------ Provided records
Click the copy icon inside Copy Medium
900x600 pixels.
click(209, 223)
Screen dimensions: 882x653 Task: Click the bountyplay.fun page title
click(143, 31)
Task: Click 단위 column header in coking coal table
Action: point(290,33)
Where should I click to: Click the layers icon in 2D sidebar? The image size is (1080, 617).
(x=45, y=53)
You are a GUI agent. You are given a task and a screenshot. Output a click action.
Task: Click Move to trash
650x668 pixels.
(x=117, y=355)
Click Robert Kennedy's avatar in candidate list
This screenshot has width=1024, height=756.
------------
Everything from the line with "You are a GUI" to the end of the listing above is to be set down exactly, both ends included.

### Response area
You are a GUI agent. You are given a task and a screenshot. Output a click action.
Task: Click Move to trash
650x668 pixels.
(x=117, y=355)
Click Robert Kennedy's avatar in candidate list
This screenshot has width=1024, height=756.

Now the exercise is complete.